TASK BRIEF: Exact copies of the lines below, from the one with "Click the weight icon showing 18" up to and including the one with "Given: Switch to the Browse tab", are what this calls for; leave out pictures.
---
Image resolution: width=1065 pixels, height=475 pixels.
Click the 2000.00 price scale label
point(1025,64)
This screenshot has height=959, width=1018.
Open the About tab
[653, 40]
---
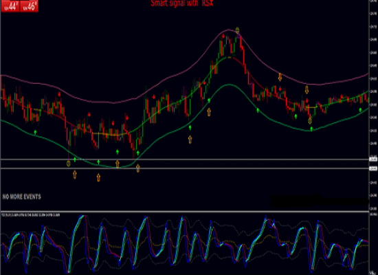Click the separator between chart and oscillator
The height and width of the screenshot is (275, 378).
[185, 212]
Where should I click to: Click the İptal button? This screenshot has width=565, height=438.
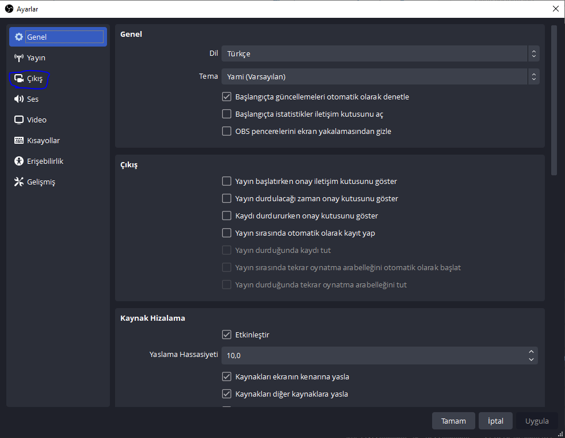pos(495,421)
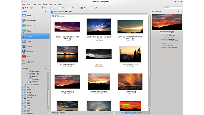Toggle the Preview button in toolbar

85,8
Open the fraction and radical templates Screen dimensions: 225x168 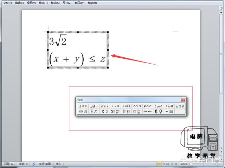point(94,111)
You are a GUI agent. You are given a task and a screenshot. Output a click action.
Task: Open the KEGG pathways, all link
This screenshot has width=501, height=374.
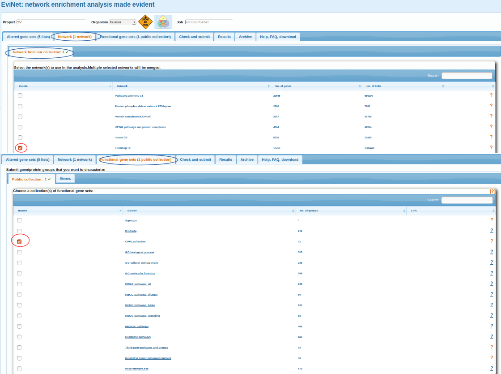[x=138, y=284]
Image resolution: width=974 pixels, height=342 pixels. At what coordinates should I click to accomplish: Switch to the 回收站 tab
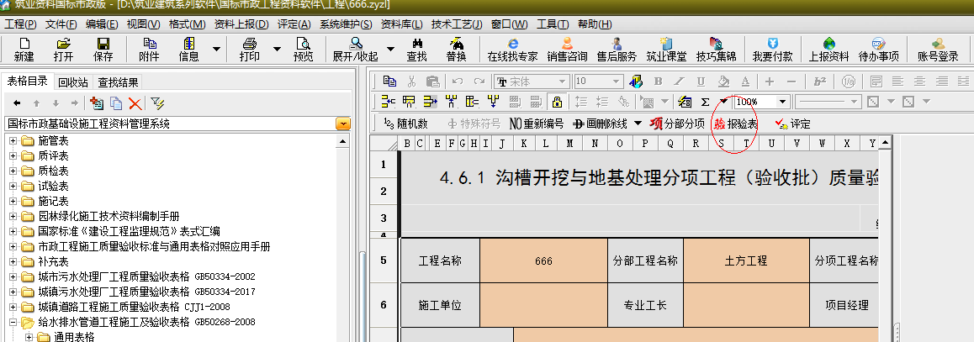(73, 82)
---
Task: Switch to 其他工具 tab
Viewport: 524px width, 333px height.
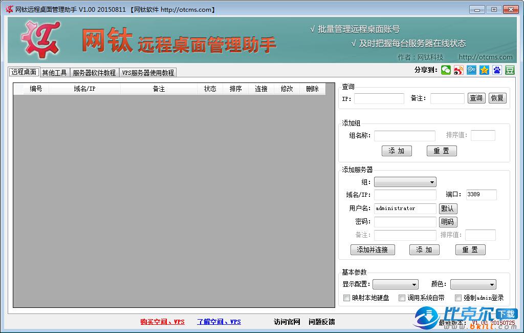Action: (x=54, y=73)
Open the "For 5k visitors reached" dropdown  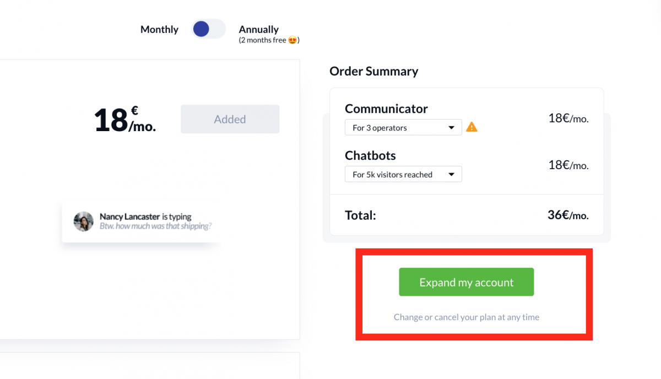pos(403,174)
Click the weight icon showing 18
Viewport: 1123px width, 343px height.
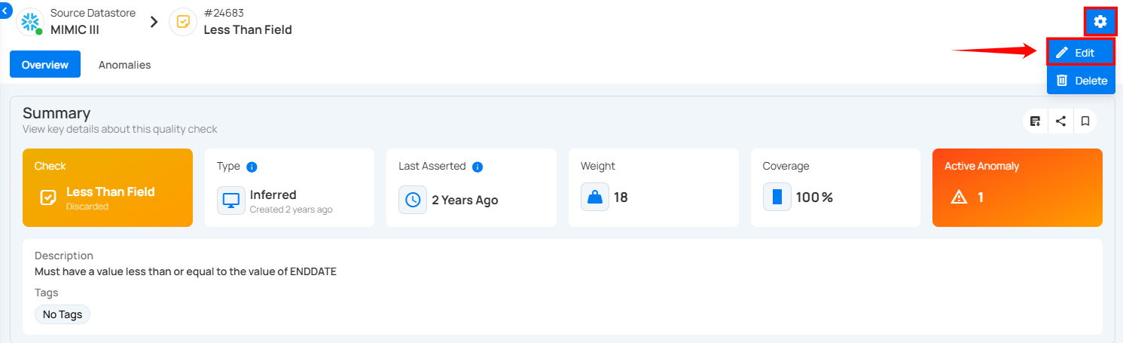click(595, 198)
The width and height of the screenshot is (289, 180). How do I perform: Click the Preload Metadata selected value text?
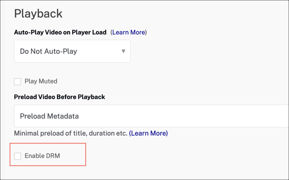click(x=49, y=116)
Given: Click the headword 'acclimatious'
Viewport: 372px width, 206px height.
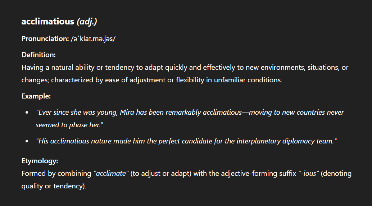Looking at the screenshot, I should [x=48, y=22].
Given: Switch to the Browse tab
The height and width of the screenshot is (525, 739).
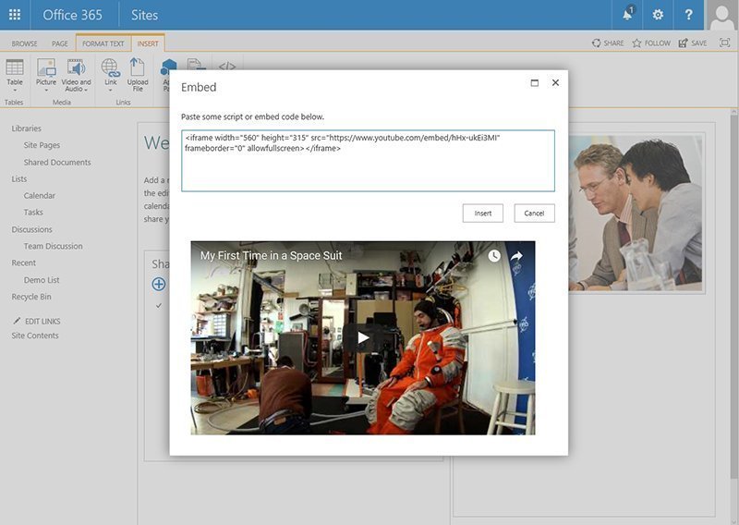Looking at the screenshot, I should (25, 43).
---
TASK RESULT:
Click the weight icon showing 18
Viewport: 1123px width, 343px height.
click(595, 198)
The width and height of the screenshot is (289, 180). How do I perform: Click the Preload Metadata selected value text?
click(x=49, y=116)
Given: Click the headword 'acclimatious'
Viewport: 372px width, 206px height.
Looking at the screenshot, I should [x=48, y=22].
Given: Switch to the Browse tab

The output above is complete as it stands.